The median age at repair was 14 6 days (range, 0-4 years), and th

The median age at repair was 14.6 days (range, 0-4 years), and the median weight was 3.5 kg (range, 1.3-15 kg). Patients were divided into 2 groups: biventricular (n = 83) or single-ventricle (n = 17) physiology. All but 1 of the patients with single-ventricle physiology had heterotaxy syndrome (94%), and 13 of 17 patients had supracardiac anatomy.

Results:

There were 12 operative deaths (4 in the biventricular PDGFR inhibitor group [5%] and 8 in the single-ventricle group [47%], P<.01) and 9 late deaths (6 in the biventricular group [7%] and 3 in the single-ventricle group [18%], P<.05). Death by total anomalous pulmonary venous connection type was supracardiac (12/52; 23.1%), cardiac (1/15; 6.7%), infracardiac (3/23; 13.0%), and mixed (5/10; 50%). Pulmonary venous obstruction was present in 22 patients in the biventricular group (27%) and in 7 patients in the single-ventricle group (41%; P = .25). Mortality was 9 of 29 (31%) in those with pulmonary venous obstruction and 12 of 71 (17%) in those with nonpulmonary venous obstruction (P = .23). Deep hypothermic circulatory arrest was used in 38 patients (27 in the biventricular group, 32.5%; 11 in the single-ventricle group, 64.7%). Mean deep

hypothermic circulatory arrest time was 31.4 +/- 10.7 minutes (P = not significant AZD7762 cell line between groups). Median postoperative length of stay was 11 days (range, 0-281 days).
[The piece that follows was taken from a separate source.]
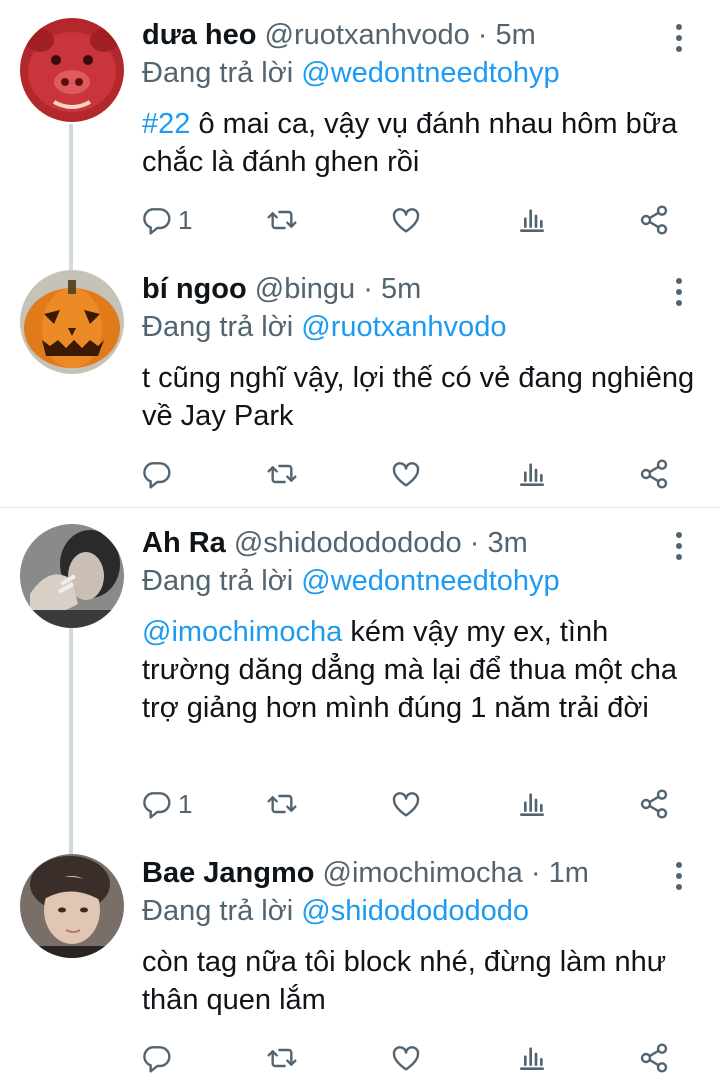 This screenshot has width=720, height=1087. What do you see at coordinates (348, 543) in the screenshot?
I see `user-handle: @shidododododo` at bounding box center [348, 543].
Nineteen patients required reoperation for pulmonary venous stenosis (14 in the biventricular group and 5 in the single-ventricle group. P = .045); the median time to reoperation was 104 days (range, 4-753 days).
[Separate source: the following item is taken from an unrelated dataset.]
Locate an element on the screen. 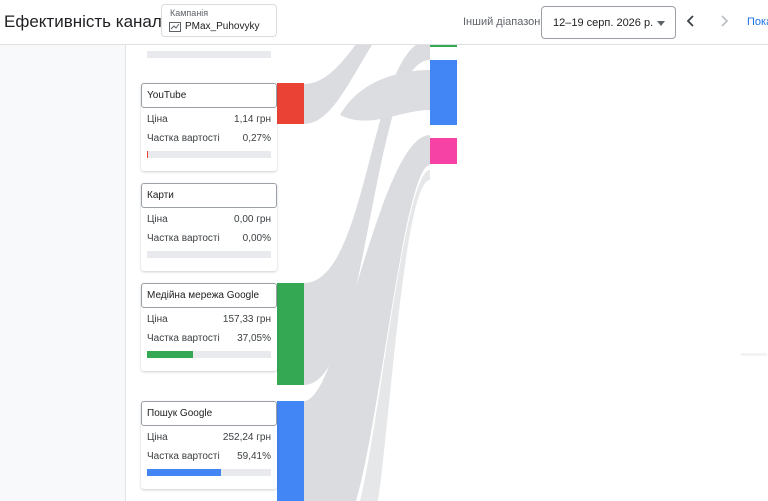  other-range-label: Інший діапазон is located at coordinates (502, 22).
Conclusion: Patients with total anomalous pulmonary venous connection

with biventricular anatomy have good outcomes. Patients with single-ventricle anatomy have higher mortality and increased risk for pulmonary vein stenosis requiring reoperation. Mortality is highest in patients with mixed-type total anomalous pulmonary Urocanase venous connection. (J Thorac Cardiovasc Surg 2010;139:1387-94)”
“The early effects of 6-OHDA as a Parkinsonian model in rodents are relevant since pharmacological and toxicological points of view, as they can explain the acute and chronic deleterious events occurring in the striatum. In this study, we focused our attention on the neurochemical and motor dysfunction produced after a pulse infusion of 6-OHDA, paying special attention to the capacity of this molecule to induce neurotransmitter release and behavioural alterations. Extracellular levels of dopamine, serotonin, norepinephrine, glutamate, glutamine, aspartate, glycine and GABA were all assessed in striatal dialysates in freely moving rats immediately after exposed to a single pulse of 6-OHDA in dorsal striatum, and major behavioural markers of motor alterations were simultaneously explored. Enhanced release of dopamine, serotonin and norepinephrine was found immediately after 6-OHDA pulse.